Breaking the Limits of Single-View Vehicle Tracking: A Multi-Camera Collaborative System Pioneers a New Era of Smart Transportation
Digital technologies and artificial intelligence are rapidly accelerating the development of smart cities. Led by Prof. Jenq-Neng Hwang of the University of Washington, in collaboration with the National Center for High-performance Computing (NCHC), the research project "Vehicle Tracking in Multi-Target Multi-Camera Tracking Systems" leverages deep learning and multi-camera collaboration technologies to overcome the limitations of traditional vehicle tracking approaches, delivering significant advancements in smart traffic management.
From an academic perspective, the research achieved international recognition by winning first place in the Multi-Modal Visual Pattern Recognition Challenge – Track 1 at The International Conference on Pattern Recognition (ICPR), one of the world's leading conferences in pattern recognition and computer vision. Building upon this technology, the jointly developed "Digital City – Intelligent Traffic Congestion Early Warning and Police Operations Support System" (Figure 1) was further honored with the 2024 Future Tech Award. With NCHC's computing resources and data platform support, the system has significantly improved the accuracy and stability of vehicle tracking, establishing an innovative model for future smart city traffic management.
Traditional vehicle tracking systems typically rely on single cameras or license plate recognition technologies, which face substantial limitations in real-world applications. Tracking accuracy often degrades under constrained camera coverage, poor lighting conditions, or occluded license plates. Moreover, in complex traffic scenarios involving multiple vehicles, heavy congestion, or highly dynamic vehicle behaviors, single-camera tracking becomes increasingly inadequate. As a result, developing a multi-target, multi-camera tracking system capable of overcoming these challenges has become a critical issue for enhancing traffic surveillance effectiveness.
The Vehicle Tracking in Multi-Target Multi-Camera Tracking System utilizes video streams from multiple intersection cameras along the Hsinchu West Coast Expressway as its primary data source (Figure 2), combined with advanced image processing techniques. The system employs deep learning models—particularly convolutional neural networks (CNNs)—for object detection and feature extraction, enabling cross-camera vehicle association and tracking. Its key innovation lies in multi-view collaborative operation, which effectively resolves blind spots inherent to single-camera systems. When vehicles move across different camera coverage areas, the system automatically maintains tracking continuity and identity consistency. In addition, by incorporating state-of-the-art deep learning algorithms, the system can accurately distinguish vehicles with similar appearances and dynamically adjust tracking strategies based on real-time traffic flow, ensuring stable performance in complex and changing road conditions (Figure 3).

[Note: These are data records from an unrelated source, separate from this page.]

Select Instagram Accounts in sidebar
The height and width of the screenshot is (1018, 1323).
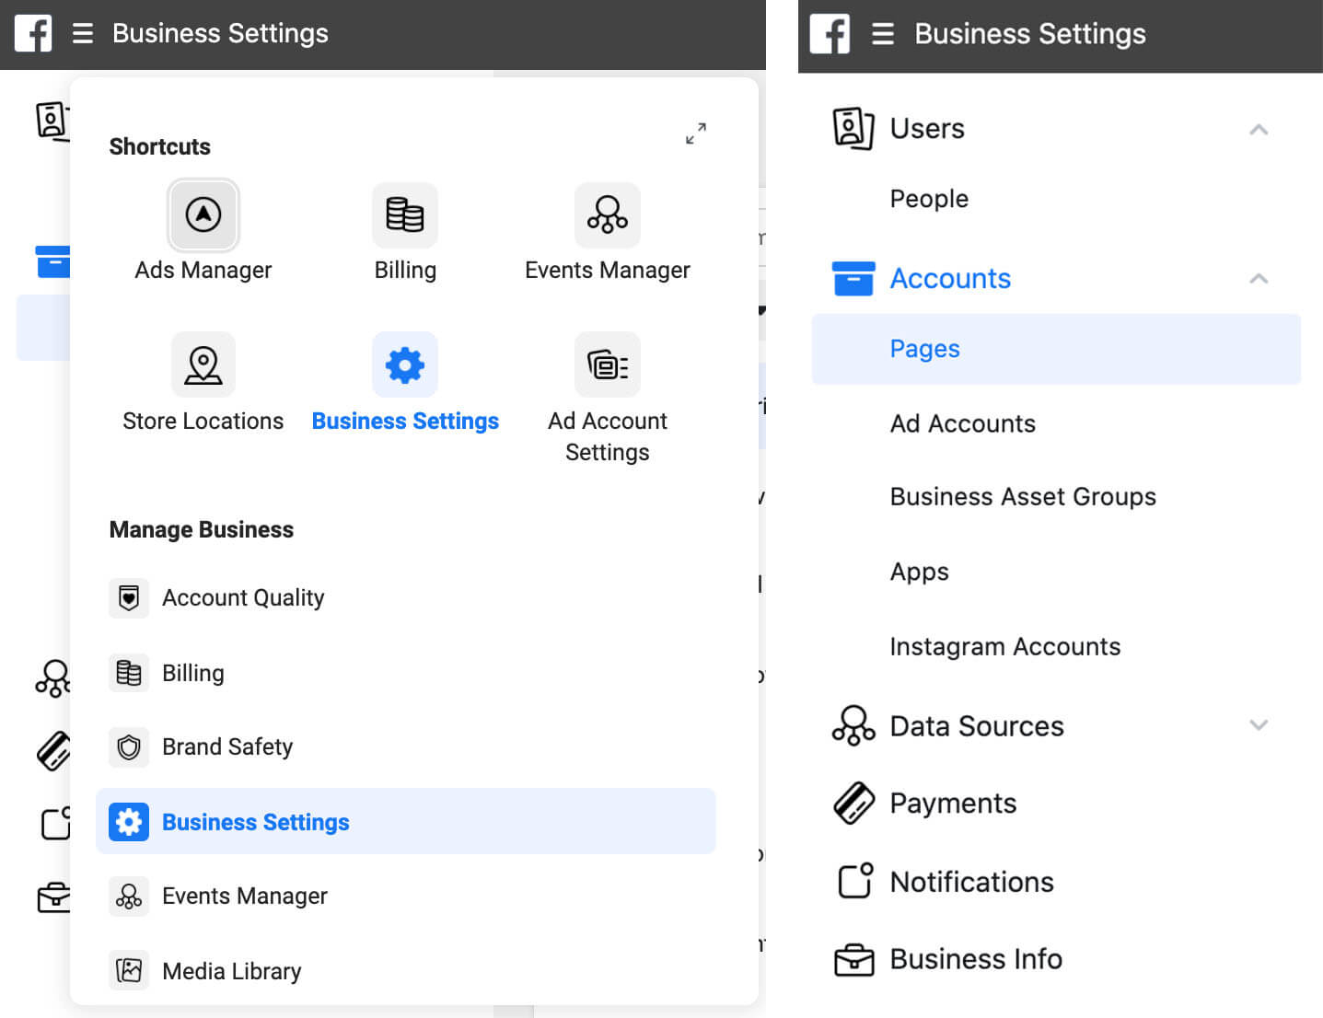pyautogui.click(x=1004, y=646)
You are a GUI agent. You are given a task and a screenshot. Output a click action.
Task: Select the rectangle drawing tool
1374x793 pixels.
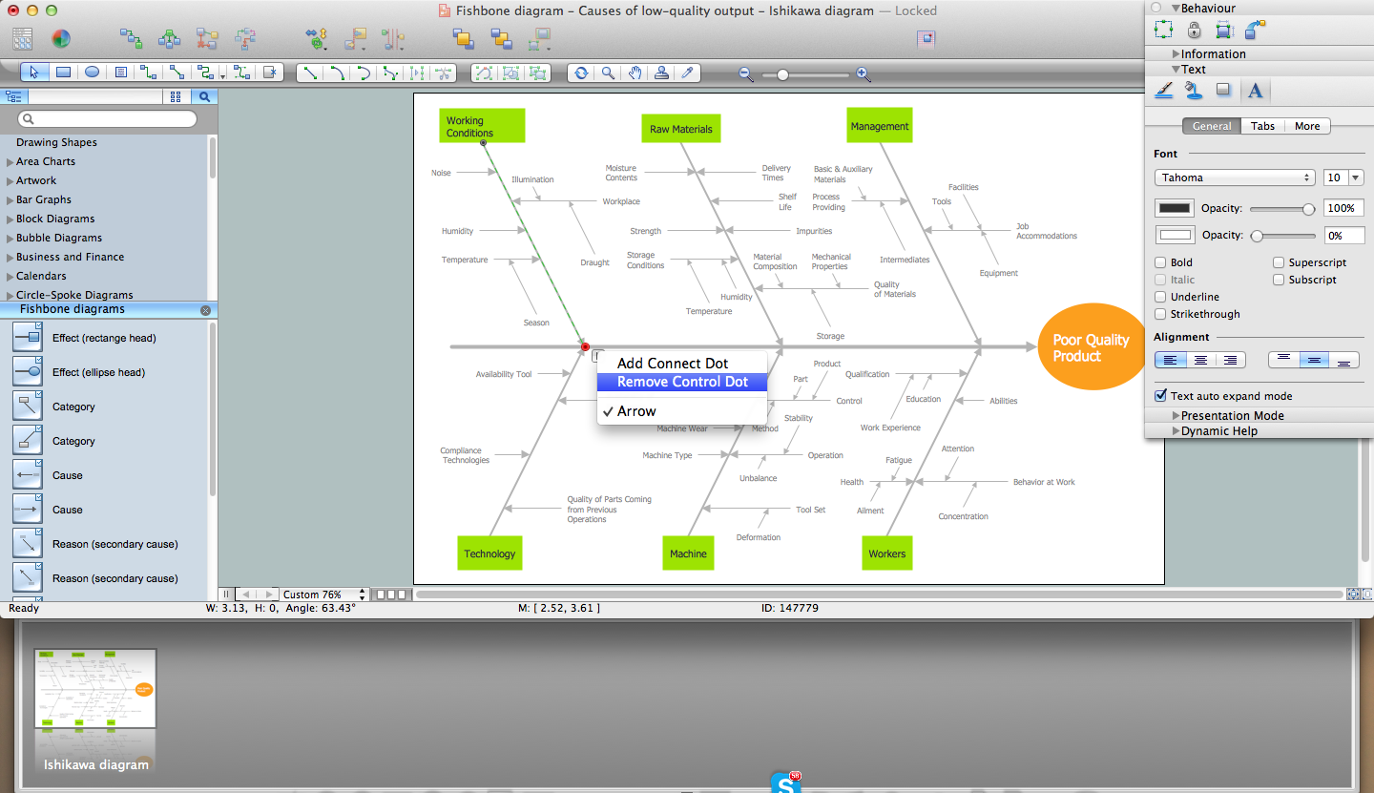(63, 73)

Figure 1. Digital City – Intelligent Traffic Congestion Early Warning and Police Operations Support System

Figure 2. Experimental field in Hsinchu City

Figure 3. Continuous cross-camera vehicle tracking
In this project, NCHC provided high-performance computing resources, including NVIDIA V100 GPUs, to support the processing of large volumes of real-time video data and the training and optimization of deep learning models, such as the YOLOv8 vehicle detection model and the ResNet-based vehicle feature extraction model. NCHC also delivered a comprehensive data processing platform that integrates multi-camera video streams and ensures system stability and efficiency through reliable cloud storage and data management mechanisms.
Looking ahead, Prof. Hwang's research team will continue to optimize deep learning algorithms to further enhance tracking accuracy in complex traffic environments. The team also plans to expand the application scope by integrating the system with Vision Language Models (VLMs), strengthening computer vision capabilities and accelerating rapid response mechanisms for unexpected events. These efforts will lay a critical foundation for the future of smart transportation management in Taiwan's smart cities.